Landscapes - People - Global change

Tag: Q-methodology (Page 1 of 2)

Is HM = systems thinking?

Happy to announce another paper out of our Reconciling HM project, based on work Carolyn Mann led after her MSc. Our overarching question for her work has been, “are HM farmers born or made?” and that has indeed been an elusive question to answer. We started by talking to HM trainers across North America, and certainly learned that the paradigmatic shifts are seen as the most important by trainers but also more challenging to teach and to adopt than grazing skills; that work was published in Sustainability last year.

This new paper, recently out in Ecology & Society, used Q method with a set of HM trainers, as well as farmers variously identifying as HM or ‘somewhat HM’. Sorting of statements about farming that were selected as being generically systems or traditional in nature revealed archetypes that reveal the trainers to be firmly systems experts, and trainees to be more weakly aligned with systems thinking though in some cases aspirational. Our question remains: does HM training attract those with the capacity for systems thinkers, which will necessarily be a subset of all farmers, or can it indeed be taught?

Governing Shale Gas: new book

Matt Dairon, John Parkins and I now have a chapter out on Matt’s Masters work at U of A in Governing Shale Gas: Development, Citizen Participation, and Decision Making in the US, Canada, Australia, and Europe. Our chapter is near the back, chapter 17 of 18: Seeking common ground in contested energy technology landscapes: Insights from a Q Methodology study.  While the book is about shale gas, this case study uses the same concourse as another recent paper, but in sites of shale and wind farm development in southwestern Alberta, and with interviews to bring nuance.

Edited by John Whitton, Matthew Cotton, Ioan M. Charnley-Parry, and Kathy Brasier, this book:

“… attempts to bring together critical themes inherent in the energy governance literature and illustrate them through cases in multiple countries, including the US, the UK, Canada, South Africa, Germany and Poland. These themes include how multiple actors and institutions – industry, governments and regulatory bodies at all scales, communities, opposition movements, and individual landowners – have roles in developing, contesting, monitoring, and enforcing practices and regulations within unconventional oil and gas development. Overall, the book proposes a systemic, participatory, community-led approach required to achieve a form of legitimacy that allows communities to derive social priorities by a process of community visioning. This book will be of great relevance to scholars and policy-makers with an interest in shale gas development, and energy policy and governance.”

New paper on dykeland futures

Graphical abstract for a new paper in Land Use Policy on dykeland futures in Nova Scotia.

Graphical abstract for a new paper in Land Use Policy on dykeland futures in Nova Scotia.

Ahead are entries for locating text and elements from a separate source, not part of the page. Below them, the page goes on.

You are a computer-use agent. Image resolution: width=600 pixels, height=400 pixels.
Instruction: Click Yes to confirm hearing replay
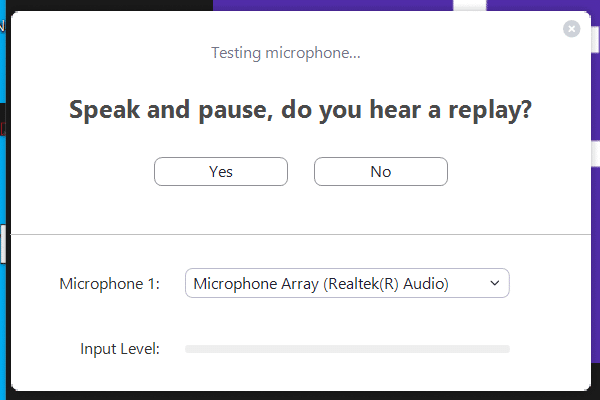(221, 172)
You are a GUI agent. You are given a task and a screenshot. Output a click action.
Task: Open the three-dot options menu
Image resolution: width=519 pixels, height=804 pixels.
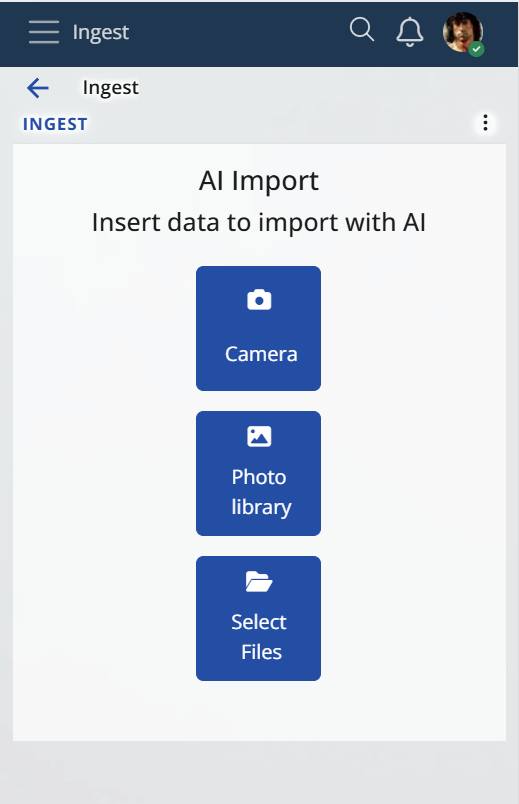coord(485,123)
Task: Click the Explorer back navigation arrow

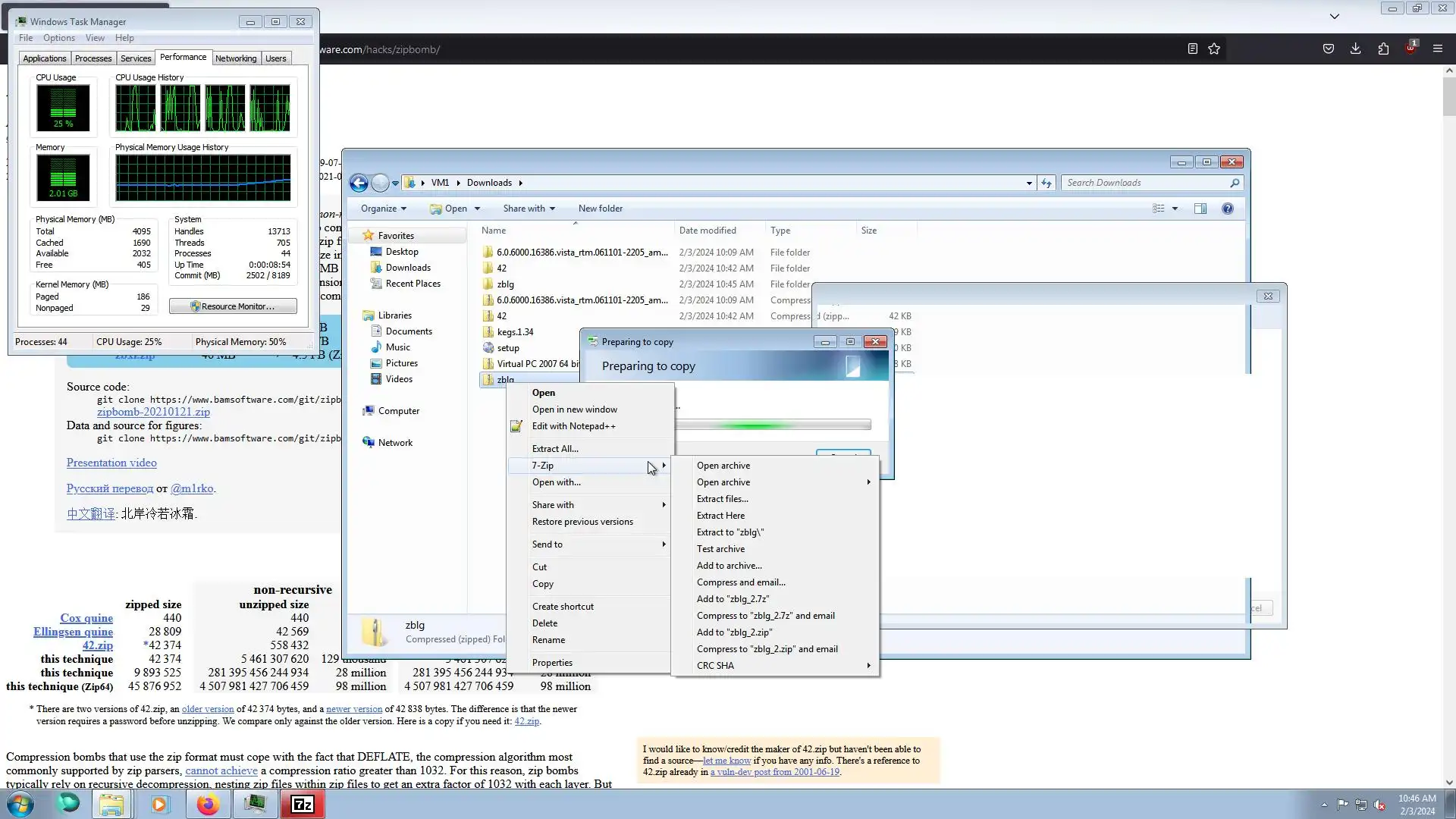Action: click(x=359, y=183)
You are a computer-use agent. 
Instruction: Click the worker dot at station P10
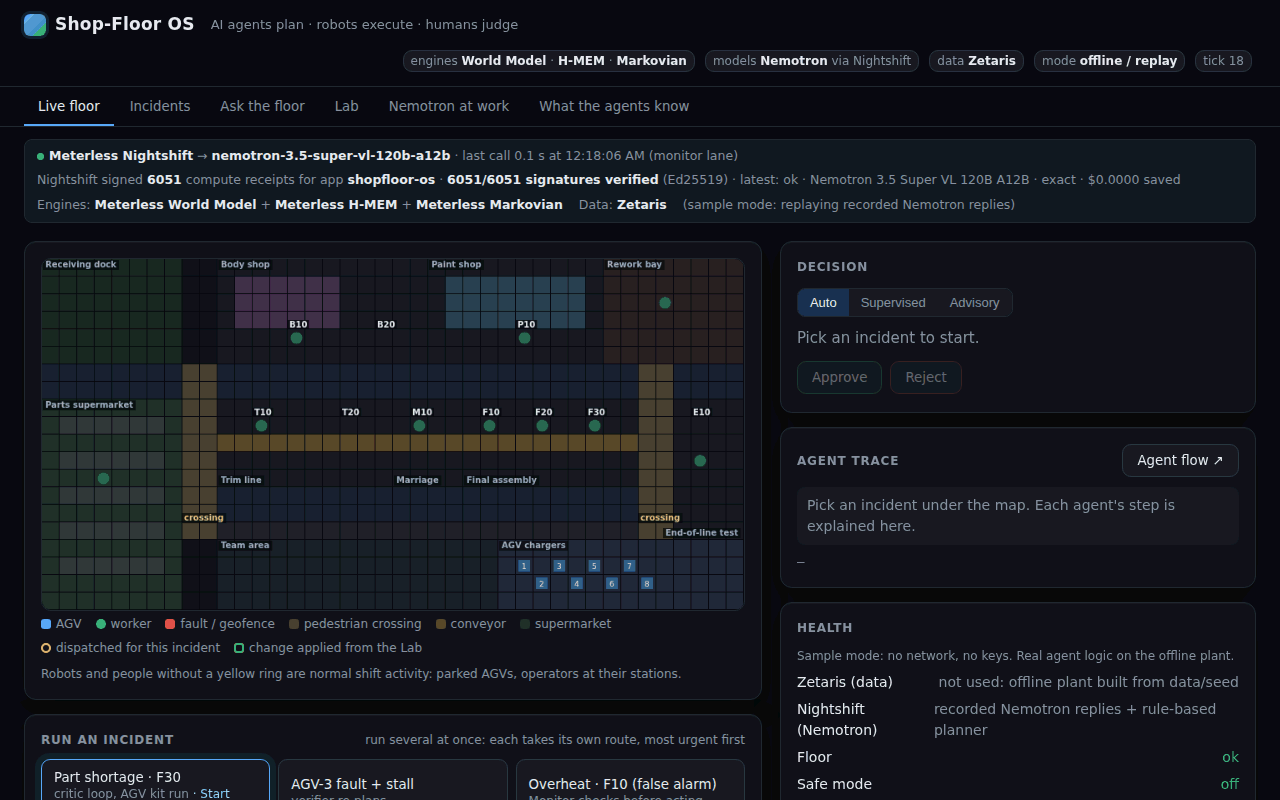(x=524, y=338)

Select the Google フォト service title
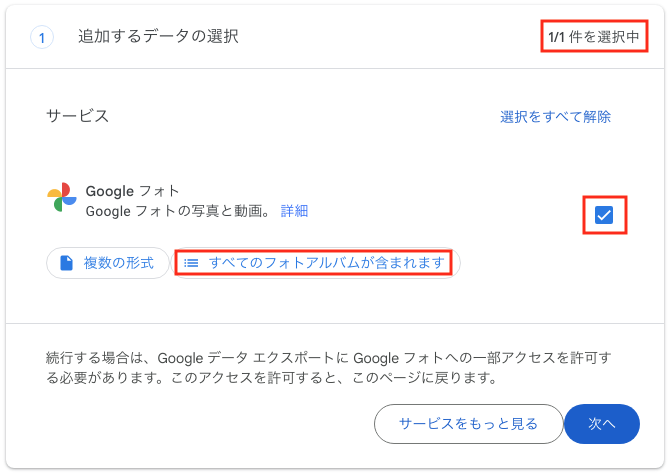click(x=132, y=191)
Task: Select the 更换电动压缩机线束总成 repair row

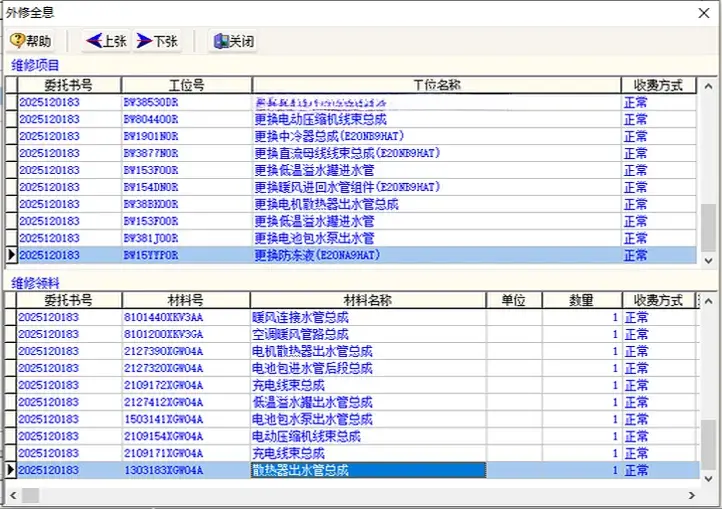Action: tap(318, 119)
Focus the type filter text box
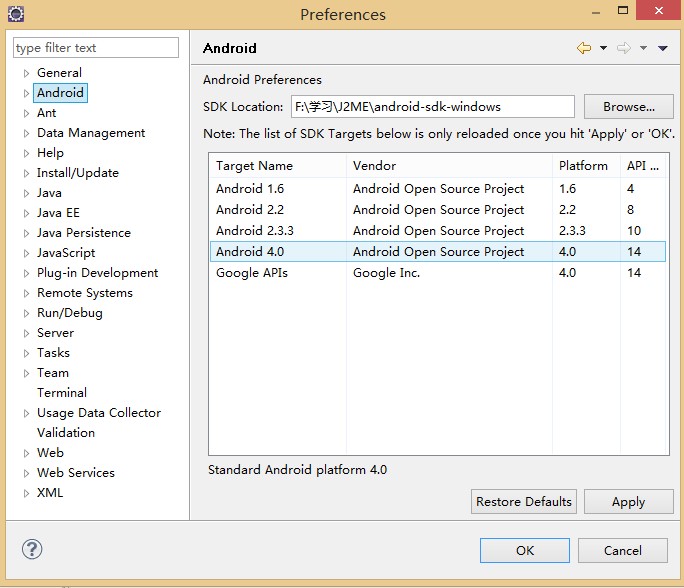Image resolution: width=684 pixels, height=588 pixels. point(96,48)
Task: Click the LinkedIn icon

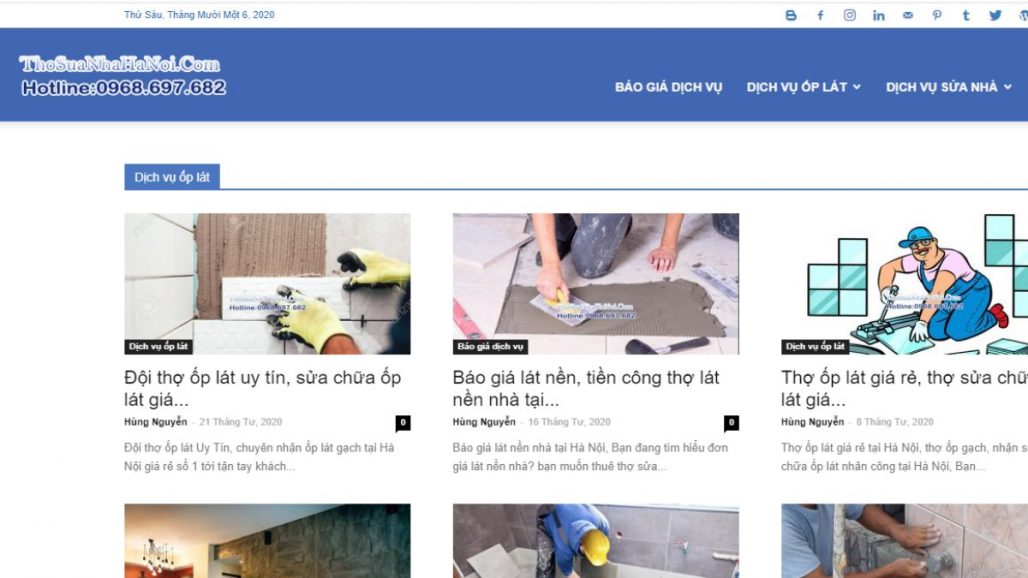Action: coord(878,15)
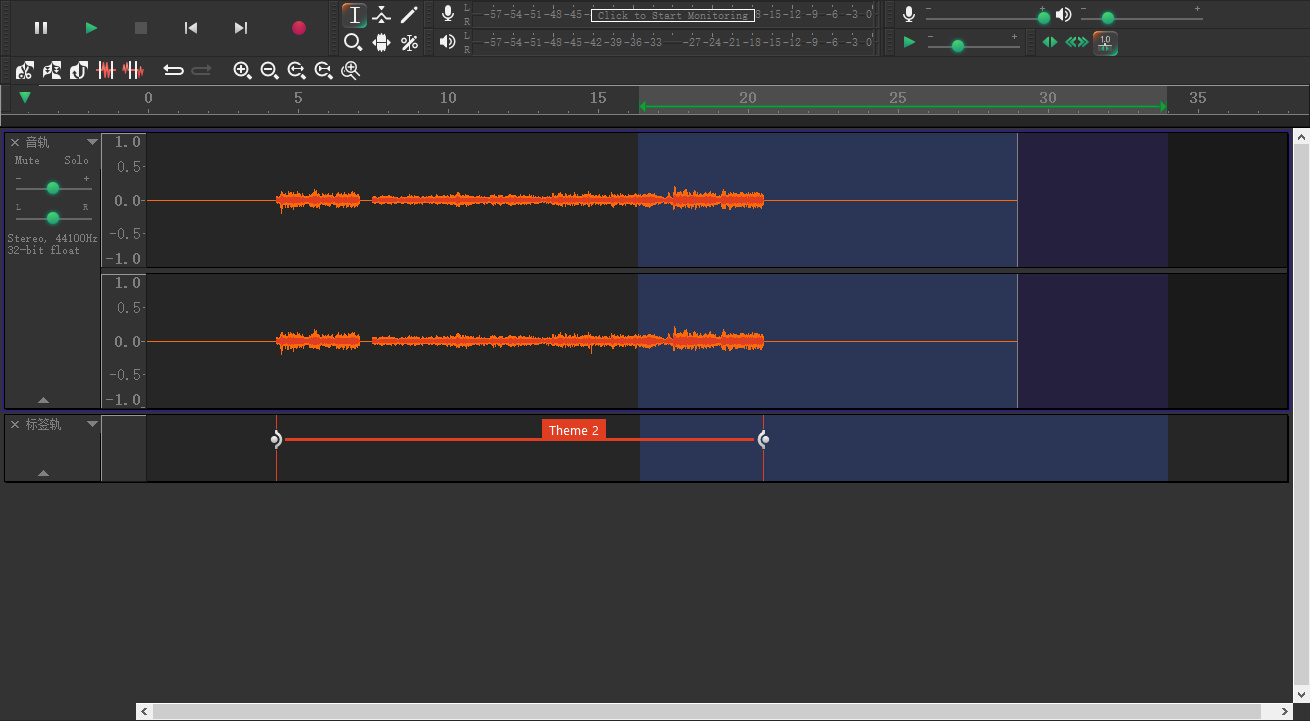Collapse the audio track with the up arrow
1310x721 pixels.
coord(43,399)
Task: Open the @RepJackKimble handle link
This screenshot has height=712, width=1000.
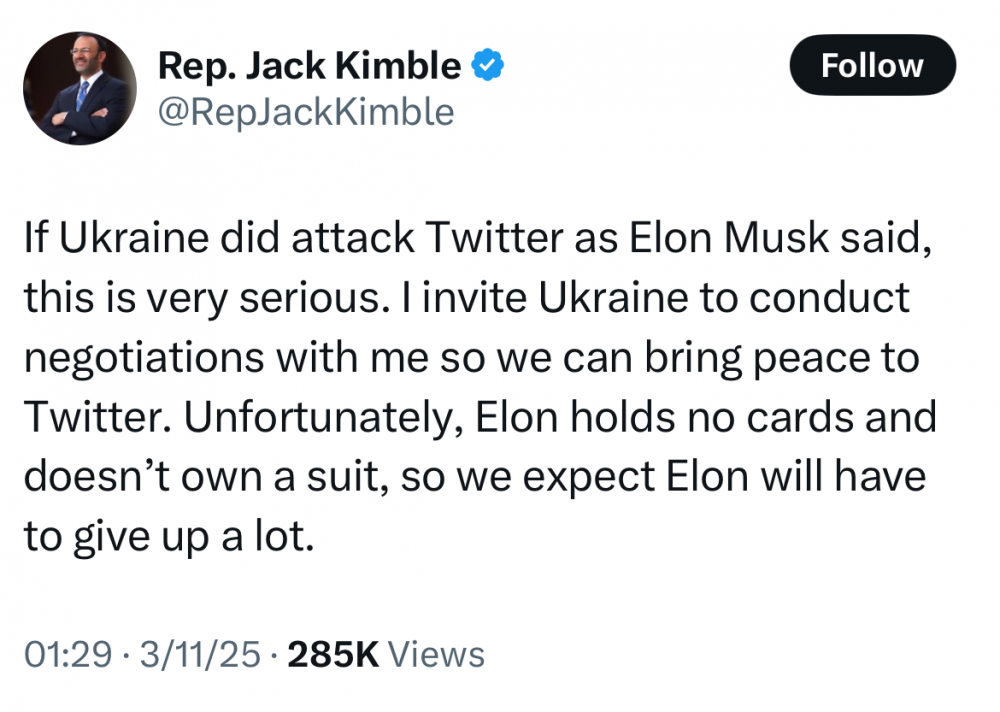Action: point(306,113)
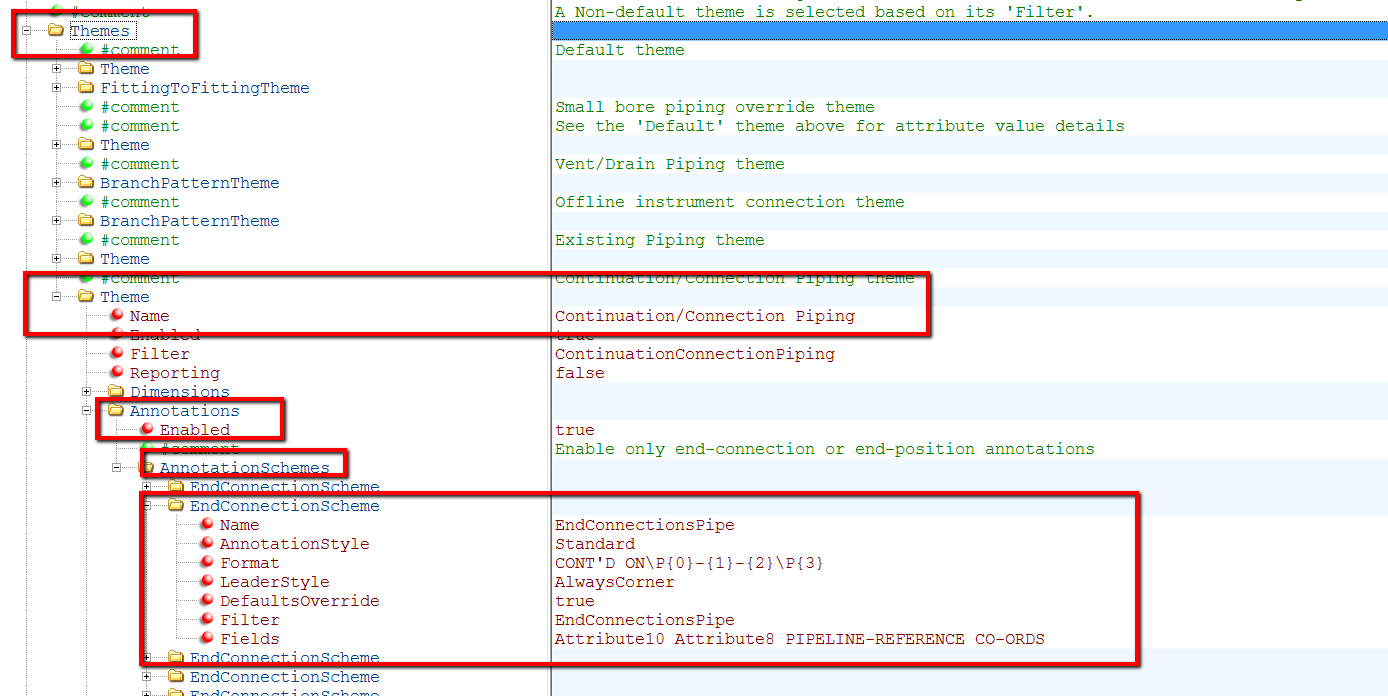The height and width of the screenshot is (696, 1388).
Task: Click the red AnnotationStyle attribute icon
Action: [x=207, y=543]
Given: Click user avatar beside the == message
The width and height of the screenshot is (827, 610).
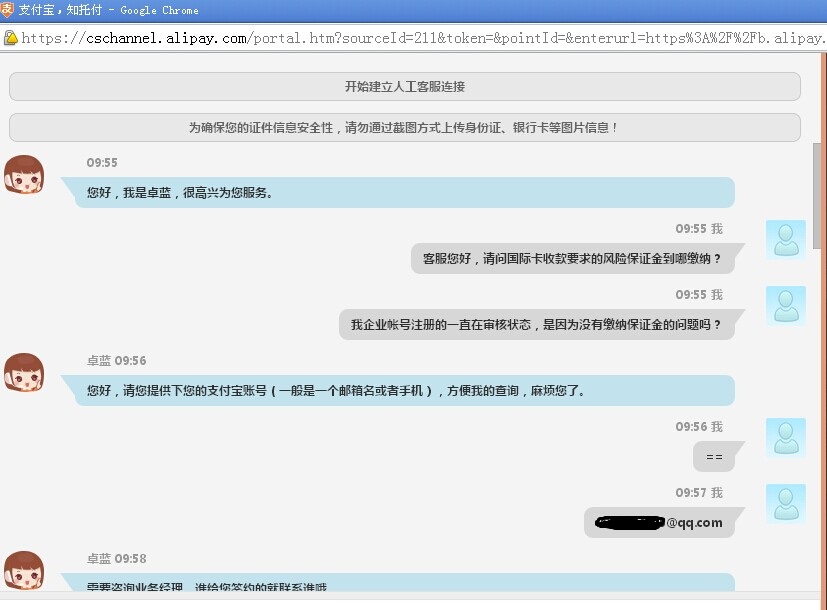Looking at the screenshot, I should 785,438.
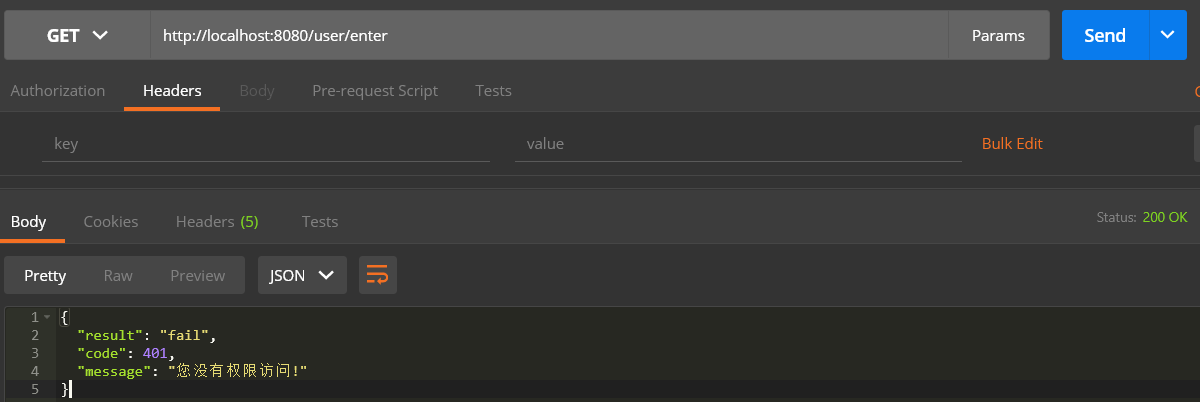Open the Send button dropdown arrow
Screen dimensions: 1200x402
[x=1167, y=35]
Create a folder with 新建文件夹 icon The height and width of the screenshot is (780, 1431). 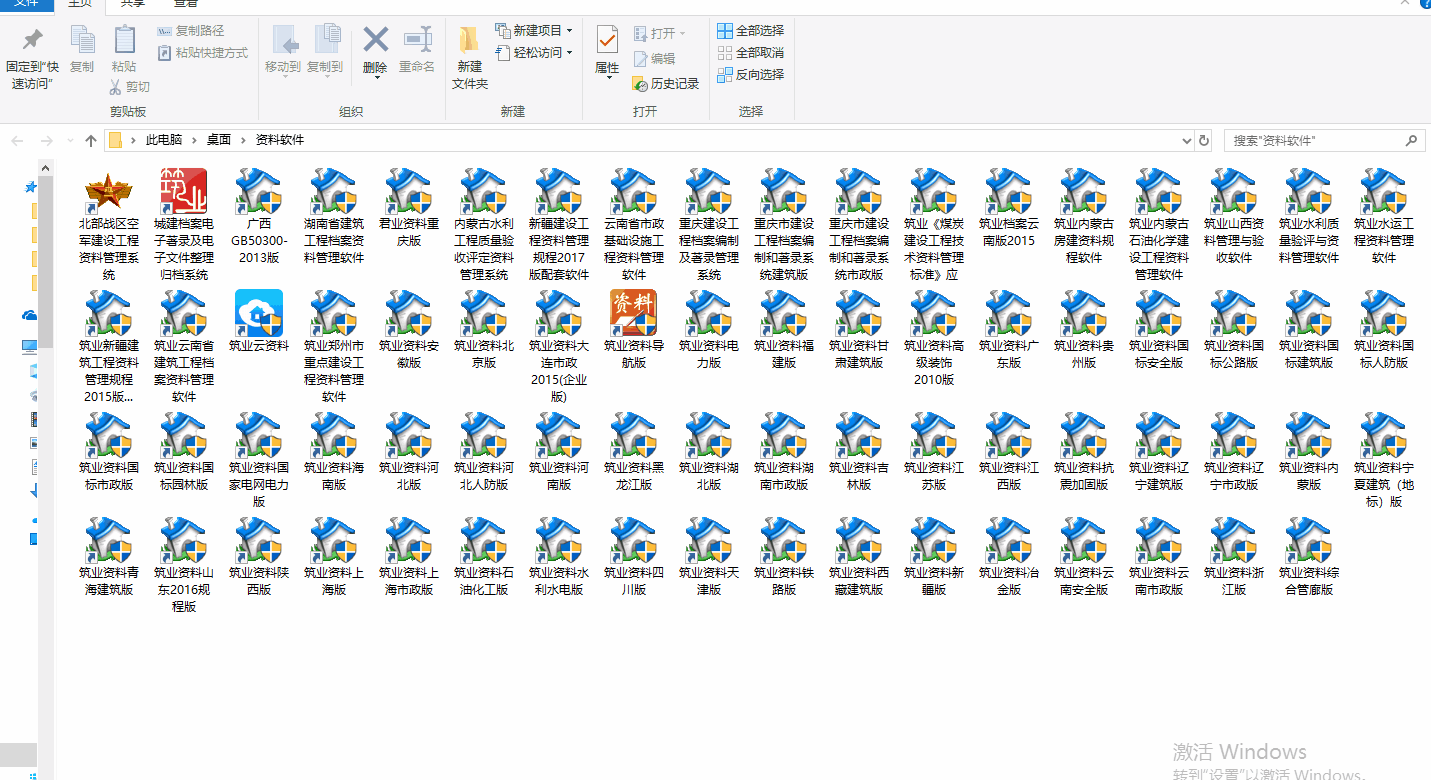[469, 42]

Pleased to have a new paper out in Land Use Policy with former MREM intern Logan Loik on how Nova Scotians perceive agricultural dykelands in the face of climate change. Bay of Fundy dykelands are Canada’s only UNESCO-listed agricultural landscapes because of their origins in the 1600s with French settlers.  These structures protect little active farmland today, but governance is still in the hands of the farming sector. They are more often used for recreation, or to protect residential, commercial or transportation infrastructure. Climate projections suggest considerable effort and expense will be required to raise all dykes to the levels necessary to withstand sea level rise and storm surges, but it may be that decommissioning some dykes and restoring coastal wetlands may be more resilient. We asked 183 Nova Scotians to sort statements about dykelands, wetlands and coastal governance. The dominant discourse from this Q-method study was supportive of maintaining dykelands for recreational, cultural and flood protection reasons; the next most prevalent was pragmatically supportive of wetland restoration for efficiency purposes. Results suggest challenges for the process of managed realignment, as well as climate adaptation in cultural landscapes more generally, but also some new analytical opportunities for large-n Q-method research.

New energy Q paper in Environmental Sociology

Our national energy project implemented Q-method interviews in Alberta, Ontario and New Brunswick, where participants sorted a concourse of statements about energy beliefs, preferences and tradeoffs. A new paper in Environmental Sociology, Identifying energy discourses in Canada with Q methodology: moving beyond the environment versus economy debates, led by University of Alberta colleague John Parkins, discusses the five emergent discourses and their implications for advancing complex energy debates. It will be interesting to see how these discourses align, or not, with the large n (p-set) national sorting survey of the same statements that was implemented online last year. The abstract follows:

Drawing inspiration from the literature on social imaginaries and cultural models, this study explores contending perspectives on energy and sustainability, moving beyond a simplistic understanding of support or opposition to specific energy developments. With a comparative study in three regions of Canada, we use Q methodology to identify five key discourses on energy issues: (1) climate change is a primary concern, (2) maintain the energy economy, (3) build on the resilience of nature and local energy systems, (4) markets and corporations will lead and (5) renewable energy sources are the path forward. We find several under-examined perspectives on energy and society – one discourse that attempts to balance growth in the energy economy with environmental concern and another discourse that promotes the resilience of natural and local energy systems. We also find a proclivity towards science, ingenuity and technological innovation as a strategy to resolve contemporary challenges in the energy sector. This study helps to elaborate energy policy conversations beyond the common environment versus economy tropes. The study also reveals opportunities to forge common ground and mutual understanding on complex debates.